There are several key steps that Congress could take to restore the balance between innovation and competition that is the key to a successful prescription drug regulatory process. These may include:
- Imposing restrictions on the number of patents that prescription drug manufacturers can defend in court to discourage the use of anticompetitive patent thickets.
- Limiting the patentability of so-called secondary patents — which don’t improve the safety or efficacy of a drug — through patent and exclusivity reform.
- Reforming the 180-day generic exclusivity, which can currently be abused to block other competitive therapies.

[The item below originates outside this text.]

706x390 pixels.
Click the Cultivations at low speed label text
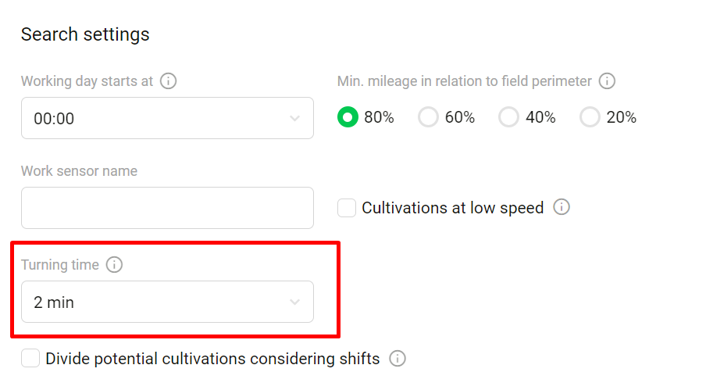(452, 208)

“The Evergreen Drug Patent Search provides the publicly available, evidence-based foundation that defines the extent of the problem, and it can be used to develop policies that solve the problem of anti-competitive patent abuses,” said Kristi Martin, VP of Drug Pricing at Arnold Ventures.
“Our incentives have gotten out of whack,” Martin said. “The luxury of monopoly protection should only be provided to innovations that provide meaningful benefits in saving lives, curing illnesses, or improving the quality of people’s lives. It should not be provided to those gaming the system. If we can change that, we can save consumers, employers, and taxpayers many billions of dollars while increasing the incentives for pharmaceutical companies to achieve breakthroughs.”